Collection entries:
Content starts
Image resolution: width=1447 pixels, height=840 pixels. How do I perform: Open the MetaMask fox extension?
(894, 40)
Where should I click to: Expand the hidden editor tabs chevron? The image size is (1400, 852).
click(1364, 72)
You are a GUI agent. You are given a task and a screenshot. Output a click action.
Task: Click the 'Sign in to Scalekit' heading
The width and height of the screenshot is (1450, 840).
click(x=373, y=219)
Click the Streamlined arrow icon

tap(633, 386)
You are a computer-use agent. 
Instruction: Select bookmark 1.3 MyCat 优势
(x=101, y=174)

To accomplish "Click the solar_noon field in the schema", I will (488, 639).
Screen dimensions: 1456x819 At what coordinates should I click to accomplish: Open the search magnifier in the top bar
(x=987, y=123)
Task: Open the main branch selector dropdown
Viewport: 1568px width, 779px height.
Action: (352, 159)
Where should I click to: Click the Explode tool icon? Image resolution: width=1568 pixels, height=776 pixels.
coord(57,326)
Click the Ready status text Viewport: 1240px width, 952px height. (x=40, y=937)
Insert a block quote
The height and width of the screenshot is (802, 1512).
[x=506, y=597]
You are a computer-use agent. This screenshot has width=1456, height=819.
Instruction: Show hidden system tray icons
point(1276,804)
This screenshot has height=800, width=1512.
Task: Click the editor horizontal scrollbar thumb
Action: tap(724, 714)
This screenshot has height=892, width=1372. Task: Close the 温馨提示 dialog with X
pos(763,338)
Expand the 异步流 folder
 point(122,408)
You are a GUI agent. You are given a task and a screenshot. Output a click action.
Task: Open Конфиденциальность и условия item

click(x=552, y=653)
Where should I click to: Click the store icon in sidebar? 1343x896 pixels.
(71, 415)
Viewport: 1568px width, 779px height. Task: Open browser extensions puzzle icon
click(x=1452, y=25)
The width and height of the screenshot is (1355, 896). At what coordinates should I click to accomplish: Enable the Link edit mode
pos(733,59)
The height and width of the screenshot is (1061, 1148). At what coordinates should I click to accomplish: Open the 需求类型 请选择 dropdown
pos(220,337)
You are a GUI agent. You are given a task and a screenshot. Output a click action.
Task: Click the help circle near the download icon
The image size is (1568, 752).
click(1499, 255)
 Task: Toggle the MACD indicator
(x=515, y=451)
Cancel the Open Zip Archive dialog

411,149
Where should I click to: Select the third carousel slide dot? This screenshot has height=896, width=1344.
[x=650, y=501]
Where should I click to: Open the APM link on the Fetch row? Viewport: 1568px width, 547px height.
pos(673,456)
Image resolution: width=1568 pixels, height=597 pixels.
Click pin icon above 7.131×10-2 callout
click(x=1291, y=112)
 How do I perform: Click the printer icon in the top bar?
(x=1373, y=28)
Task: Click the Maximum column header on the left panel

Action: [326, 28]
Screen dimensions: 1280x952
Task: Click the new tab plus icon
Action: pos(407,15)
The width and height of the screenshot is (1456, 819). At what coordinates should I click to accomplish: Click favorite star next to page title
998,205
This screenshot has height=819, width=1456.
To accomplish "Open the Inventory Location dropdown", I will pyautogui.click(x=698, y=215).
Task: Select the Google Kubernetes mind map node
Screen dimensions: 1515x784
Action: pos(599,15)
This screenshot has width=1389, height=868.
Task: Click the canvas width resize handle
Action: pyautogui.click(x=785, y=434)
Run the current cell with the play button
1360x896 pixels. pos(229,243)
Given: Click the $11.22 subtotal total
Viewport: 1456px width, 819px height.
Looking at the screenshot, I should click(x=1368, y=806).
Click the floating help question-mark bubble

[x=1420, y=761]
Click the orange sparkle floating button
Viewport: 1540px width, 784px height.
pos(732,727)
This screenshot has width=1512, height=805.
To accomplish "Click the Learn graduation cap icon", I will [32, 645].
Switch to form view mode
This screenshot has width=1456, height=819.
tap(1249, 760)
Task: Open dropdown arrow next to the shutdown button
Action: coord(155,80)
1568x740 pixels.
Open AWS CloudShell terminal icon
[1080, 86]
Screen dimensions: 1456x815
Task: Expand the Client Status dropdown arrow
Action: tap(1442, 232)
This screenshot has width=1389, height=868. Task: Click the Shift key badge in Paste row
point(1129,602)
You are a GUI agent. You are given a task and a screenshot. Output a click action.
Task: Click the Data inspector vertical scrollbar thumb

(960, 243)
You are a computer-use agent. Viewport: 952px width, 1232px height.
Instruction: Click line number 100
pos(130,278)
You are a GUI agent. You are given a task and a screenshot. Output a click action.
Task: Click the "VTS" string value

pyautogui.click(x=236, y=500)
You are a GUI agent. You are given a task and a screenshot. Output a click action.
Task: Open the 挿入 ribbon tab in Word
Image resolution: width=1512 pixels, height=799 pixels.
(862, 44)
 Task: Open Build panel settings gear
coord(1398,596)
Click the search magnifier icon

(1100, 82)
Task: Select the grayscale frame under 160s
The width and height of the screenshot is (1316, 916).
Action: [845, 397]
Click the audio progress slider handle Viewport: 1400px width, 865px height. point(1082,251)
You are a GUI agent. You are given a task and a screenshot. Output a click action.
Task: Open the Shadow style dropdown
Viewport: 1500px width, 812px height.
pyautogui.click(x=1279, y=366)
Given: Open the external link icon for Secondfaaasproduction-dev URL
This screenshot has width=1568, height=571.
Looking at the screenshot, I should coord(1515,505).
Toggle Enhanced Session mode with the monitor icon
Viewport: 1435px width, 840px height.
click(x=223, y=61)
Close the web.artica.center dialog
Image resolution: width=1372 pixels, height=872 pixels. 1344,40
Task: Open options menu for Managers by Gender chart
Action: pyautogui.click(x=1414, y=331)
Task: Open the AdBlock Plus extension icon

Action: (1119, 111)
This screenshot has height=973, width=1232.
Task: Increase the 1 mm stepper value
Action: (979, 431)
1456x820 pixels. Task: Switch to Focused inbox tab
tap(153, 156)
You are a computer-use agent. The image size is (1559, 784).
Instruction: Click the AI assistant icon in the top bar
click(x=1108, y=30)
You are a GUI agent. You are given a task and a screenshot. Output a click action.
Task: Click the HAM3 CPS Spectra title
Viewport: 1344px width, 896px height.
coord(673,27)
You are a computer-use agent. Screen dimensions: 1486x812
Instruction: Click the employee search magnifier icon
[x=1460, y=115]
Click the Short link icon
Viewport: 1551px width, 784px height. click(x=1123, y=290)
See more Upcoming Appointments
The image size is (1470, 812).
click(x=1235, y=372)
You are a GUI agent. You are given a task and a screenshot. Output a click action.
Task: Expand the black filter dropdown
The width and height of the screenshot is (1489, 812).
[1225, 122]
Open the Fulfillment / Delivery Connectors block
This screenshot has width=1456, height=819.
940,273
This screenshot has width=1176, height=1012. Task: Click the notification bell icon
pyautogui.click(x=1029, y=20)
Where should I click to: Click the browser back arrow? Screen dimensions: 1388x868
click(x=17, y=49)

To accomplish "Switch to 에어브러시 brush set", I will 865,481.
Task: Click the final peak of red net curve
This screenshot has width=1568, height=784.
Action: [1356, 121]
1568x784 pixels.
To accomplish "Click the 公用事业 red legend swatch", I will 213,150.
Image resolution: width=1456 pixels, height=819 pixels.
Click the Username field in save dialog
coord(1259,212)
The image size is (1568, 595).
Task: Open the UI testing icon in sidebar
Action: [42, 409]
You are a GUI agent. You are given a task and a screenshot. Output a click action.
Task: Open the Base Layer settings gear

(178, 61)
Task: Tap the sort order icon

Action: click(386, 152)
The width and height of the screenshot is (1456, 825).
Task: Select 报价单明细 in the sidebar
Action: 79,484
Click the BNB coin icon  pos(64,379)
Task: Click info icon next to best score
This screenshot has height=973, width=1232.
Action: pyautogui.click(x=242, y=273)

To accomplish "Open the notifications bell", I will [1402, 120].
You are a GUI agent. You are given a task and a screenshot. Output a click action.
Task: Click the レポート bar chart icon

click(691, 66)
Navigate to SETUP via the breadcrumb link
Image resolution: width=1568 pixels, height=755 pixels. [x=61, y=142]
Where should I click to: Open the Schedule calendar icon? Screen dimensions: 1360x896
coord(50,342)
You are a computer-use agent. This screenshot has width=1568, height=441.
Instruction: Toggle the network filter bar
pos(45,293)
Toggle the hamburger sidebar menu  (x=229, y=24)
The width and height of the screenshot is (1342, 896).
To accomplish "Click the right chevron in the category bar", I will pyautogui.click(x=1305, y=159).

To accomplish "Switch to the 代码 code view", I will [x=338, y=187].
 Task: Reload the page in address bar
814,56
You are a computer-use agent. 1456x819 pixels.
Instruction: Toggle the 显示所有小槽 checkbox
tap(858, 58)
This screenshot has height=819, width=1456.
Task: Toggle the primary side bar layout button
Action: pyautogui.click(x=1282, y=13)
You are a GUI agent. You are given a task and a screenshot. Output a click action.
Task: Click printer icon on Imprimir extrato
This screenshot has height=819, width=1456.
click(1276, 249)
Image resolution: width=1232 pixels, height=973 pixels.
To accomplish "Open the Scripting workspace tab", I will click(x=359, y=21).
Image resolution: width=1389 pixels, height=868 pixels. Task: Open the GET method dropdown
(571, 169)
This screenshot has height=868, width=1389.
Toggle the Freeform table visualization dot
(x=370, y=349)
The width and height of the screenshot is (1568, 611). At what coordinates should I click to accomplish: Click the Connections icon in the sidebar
Content ends
• **What to do**: Repeat exactly the lines above from the one with "Instruction: Click the employee" up to and including the one with "Task: Click the final peak of red net curve". No other line belongs in the reply.

• **Exercise response**:
Instruction: Click the employee search magnifier icon
[x=1460, y=115]
Click the Short link icon
Viewport: 1551px width, 784px height. click(x=1123, y=290)
See more Upcoming Appointments
The image size is (1470, 812).
click(x=1235, y=372)
You are a GUI agent. You are given a task and a screenshot. Output a click action.
Task: Expand the black filter dropdown
The width and height of the screenshot is (1489, 812).
[1225, 122]
Open the Fulfillment / Delivery Connectors block
This screenshot has width=1456, height=819.
940,273
This screenshot has width=1176, height=1012. Task: Click the notification bell icon
pyautogui.click(x=1029, y=20)
Where should I click to: Click the browser back arrow? Screen dimensions: 1388x868
click(x=17, y=49)

To accomplish "Switch to 에어브러시 brush set", I will 865,481.
Task: Click the final peak of red net curve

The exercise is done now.